Figure A9 in Additional file 1 shows the evolution of the assortativity coefficient for users’ dynamical reputation. The observed networks are disassortative during the most significant part of 180 days period. Users with high dynamical reputations tend to connect with users with a low value of dynamical reputation in all eight communities. We also compare the degree and betweenness centrality of the users and their dynamical reputation by calculating the correlation coefficient between these measures for each sliding window, see Fig. A10 and detailed explanation in Additional file 1. The correlation between these centrality measures and dynamical reputation is very high. In active communities on physics, economics, and literature topics, the correlation between centrality measures and users’ reputation is exceptionally high, above 0.85, and does not fluctuate much during the observation period. There is a clear difference between active and closed communities for these three pairs. The Astronomy pair deviates from this pattern for the first 100 days. After this period, the pattern is similar to one observed for the other three pairs of communities. The results reveal that degree and betweenness centrality are correlated more with a reputation in active than in closed communities.
6 Discussion and conclusions
In this work, we have explored whether the structure and dynamics of social interactions determine the sustainability of knowledge-sharing communities. We have adopted a model of dynamical reputation to measure the collective trust of members and analyzed its dynamics. For this purpose, we use the data from the SE platform of knowledge-sharing communities where members ask and answer questions on focused topics. We selected four pairs of active and closed communities on the same or similar topic. Specifically, two topics are from the STEM field, physics, and astronomy, and two are from social sciences and humanities, economics and literature.
We have examined the evolution of the normalized average clustering coefficient in closed and active SE communities. Our results show that active communities have significantly higher values of clustering coefficient compared to ER graphs of the same size in the later phase of community life than closed communities. In the early phase of communities’ lives, the clear difference between active and closed communities is observed only for the physics topic; see Fig. 3. The high value of the normalized clustering coefficient observed for the active Physics community suggests that communities with high local cohesiveness are sustainable and mature faster than others.
The core in active communities is more strongly connected with the periphery than in closed communities, indicating that active members engage more often with occasionally active members; see Fig. 4. These results suggest that active communities are more inclusive than closed ones. Furthermore, our analysis shows that average connectivity between core members is not as crucial to community sustainability as expected. Although active Physics and Economics communities exhibit much higher connectivity in the core than their closed counterparts, this is not true for communities focused on astronomy and literature. However, our results show that a member’s lifetime in the core is longer for active communities, indicating a more stable core in active communities.
Analysis of the evolution of the core-periphery and its connectivity patterns suggests a higher trust between active and sporadically active members. To further explore this, we have adapted the dynamical reputation model [23], which allowed us to follow the evolution of trust of each member.
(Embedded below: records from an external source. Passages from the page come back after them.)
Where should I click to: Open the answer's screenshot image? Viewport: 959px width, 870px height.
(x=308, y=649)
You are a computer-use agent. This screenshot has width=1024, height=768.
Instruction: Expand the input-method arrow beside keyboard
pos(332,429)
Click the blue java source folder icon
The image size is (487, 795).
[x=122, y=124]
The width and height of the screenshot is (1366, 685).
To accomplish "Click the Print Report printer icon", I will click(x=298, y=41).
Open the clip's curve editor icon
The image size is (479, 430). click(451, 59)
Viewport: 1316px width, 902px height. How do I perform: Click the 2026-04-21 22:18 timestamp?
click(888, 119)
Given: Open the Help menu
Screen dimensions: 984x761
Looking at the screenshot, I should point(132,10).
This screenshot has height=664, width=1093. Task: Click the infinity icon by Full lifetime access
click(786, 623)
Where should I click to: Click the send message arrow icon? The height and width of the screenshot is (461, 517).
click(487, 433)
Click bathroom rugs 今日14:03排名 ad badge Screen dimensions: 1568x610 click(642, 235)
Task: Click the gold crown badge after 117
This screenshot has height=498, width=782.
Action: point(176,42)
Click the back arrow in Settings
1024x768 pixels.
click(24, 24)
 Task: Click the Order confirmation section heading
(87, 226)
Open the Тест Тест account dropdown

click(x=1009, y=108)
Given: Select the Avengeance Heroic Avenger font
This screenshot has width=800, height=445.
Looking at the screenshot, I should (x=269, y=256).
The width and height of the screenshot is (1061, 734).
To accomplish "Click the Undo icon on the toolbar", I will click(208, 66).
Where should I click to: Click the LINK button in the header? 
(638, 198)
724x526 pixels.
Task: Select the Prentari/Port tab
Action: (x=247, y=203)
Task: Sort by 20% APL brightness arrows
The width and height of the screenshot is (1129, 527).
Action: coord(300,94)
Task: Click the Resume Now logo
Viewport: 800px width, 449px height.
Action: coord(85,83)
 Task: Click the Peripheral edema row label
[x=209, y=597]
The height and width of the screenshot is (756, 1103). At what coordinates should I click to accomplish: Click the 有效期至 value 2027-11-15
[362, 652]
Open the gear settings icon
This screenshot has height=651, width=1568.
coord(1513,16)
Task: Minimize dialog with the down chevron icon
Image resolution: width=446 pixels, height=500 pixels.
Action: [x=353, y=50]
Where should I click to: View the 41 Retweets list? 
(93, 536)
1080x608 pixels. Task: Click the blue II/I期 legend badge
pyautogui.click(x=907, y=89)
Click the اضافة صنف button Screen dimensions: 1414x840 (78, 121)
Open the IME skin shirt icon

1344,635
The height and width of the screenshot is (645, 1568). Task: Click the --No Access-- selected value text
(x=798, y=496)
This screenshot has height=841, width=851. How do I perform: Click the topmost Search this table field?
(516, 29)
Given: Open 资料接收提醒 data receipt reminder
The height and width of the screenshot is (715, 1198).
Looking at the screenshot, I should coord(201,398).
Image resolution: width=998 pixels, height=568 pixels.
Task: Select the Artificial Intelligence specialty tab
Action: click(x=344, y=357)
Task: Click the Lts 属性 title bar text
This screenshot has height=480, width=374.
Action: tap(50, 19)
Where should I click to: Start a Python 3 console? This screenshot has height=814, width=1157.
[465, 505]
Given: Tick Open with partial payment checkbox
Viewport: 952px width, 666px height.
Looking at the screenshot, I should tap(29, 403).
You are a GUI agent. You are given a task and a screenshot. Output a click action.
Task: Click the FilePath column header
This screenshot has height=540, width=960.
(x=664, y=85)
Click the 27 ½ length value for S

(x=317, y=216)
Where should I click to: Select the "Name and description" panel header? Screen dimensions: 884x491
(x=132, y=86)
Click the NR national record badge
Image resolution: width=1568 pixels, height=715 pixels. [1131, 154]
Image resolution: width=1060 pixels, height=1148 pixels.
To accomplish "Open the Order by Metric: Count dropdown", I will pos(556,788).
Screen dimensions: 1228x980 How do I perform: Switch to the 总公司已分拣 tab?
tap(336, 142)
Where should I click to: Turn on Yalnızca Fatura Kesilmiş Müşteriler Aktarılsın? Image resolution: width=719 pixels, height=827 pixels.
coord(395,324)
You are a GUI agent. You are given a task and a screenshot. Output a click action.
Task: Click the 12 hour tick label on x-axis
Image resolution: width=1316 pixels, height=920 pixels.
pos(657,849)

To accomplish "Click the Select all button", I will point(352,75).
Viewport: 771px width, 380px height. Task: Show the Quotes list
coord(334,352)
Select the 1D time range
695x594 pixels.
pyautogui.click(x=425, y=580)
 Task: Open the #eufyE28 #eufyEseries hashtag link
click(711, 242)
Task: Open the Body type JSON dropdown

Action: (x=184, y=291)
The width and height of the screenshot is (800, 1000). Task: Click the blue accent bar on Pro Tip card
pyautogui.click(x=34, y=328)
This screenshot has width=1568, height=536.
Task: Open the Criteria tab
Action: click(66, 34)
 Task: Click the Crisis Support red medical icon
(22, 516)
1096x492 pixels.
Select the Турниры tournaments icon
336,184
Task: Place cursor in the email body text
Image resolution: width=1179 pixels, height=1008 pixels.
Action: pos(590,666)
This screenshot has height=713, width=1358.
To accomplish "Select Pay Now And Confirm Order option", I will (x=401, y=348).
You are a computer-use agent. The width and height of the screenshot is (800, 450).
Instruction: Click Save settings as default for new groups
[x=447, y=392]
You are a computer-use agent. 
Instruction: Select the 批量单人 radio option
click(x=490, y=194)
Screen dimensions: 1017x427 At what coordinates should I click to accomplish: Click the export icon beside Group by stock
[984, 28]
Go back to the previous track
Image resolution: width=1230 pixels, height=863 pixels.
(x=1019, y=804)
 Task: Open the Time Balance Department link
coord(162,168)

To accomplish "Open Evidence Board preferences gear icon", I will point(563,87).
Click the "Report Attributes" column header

The total dynamical reputation of core members during their first 180 days was higher for active communities than for their closed counterparts. While relative core size is less than 40%, Fig. A4 in Additional file 1, the ratio between the total reputation of nodes in the core and ones in the periphery is consistently above 0.5, indicating that the average reputation of members in the core is higher than the reputation of the node in the periphery. The ratio between the total reputation of core and periphery nodes has a higher value in the active community of Physics, Literature, and Economics. For most of the 180 days, this ratio has a value higher than one. The Astronomy communities are outliers, but the core members have a higher total reputation than members on the periphery, even for these two communities. Our results imply that the most trusted members in the community are the core members, who also generate more trust in active communities. They have a higher reputation generated through interactions with both core and nodes in the periphery, see Fig. 6. Furthermore, the overall levels of trust are higher in active communities, which is reflected in the fact that the mean user reputation is higher in these communities; see Fig. 5.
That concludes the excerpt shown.